Directions. Change "display name" to "profile name" in the records between the line holding "(700, 533). 102,32" and the line holding "click(x=62, y=63)", inclusive, and give back only those lines with nothing else altered.

Data for this exercise.
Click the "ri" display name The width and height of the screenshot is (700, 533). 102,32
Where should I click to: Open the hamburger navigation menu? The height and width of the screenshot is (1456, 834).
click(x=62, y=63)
* * *
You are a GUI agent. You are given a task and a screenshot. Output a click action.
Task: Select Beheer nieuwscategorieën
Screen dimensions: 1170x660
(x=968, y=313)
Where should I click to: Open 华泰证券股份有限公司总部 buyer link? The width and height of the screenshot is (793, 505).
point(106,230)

Answer to this exercise.
Click the "ri" profile name The width and height of the screenshot is (700, 533). 102,32
Where should I click to: Open the hamburger navigation menu? The height and width of the screenshot is (1456, 834).
click(x=62, y=63)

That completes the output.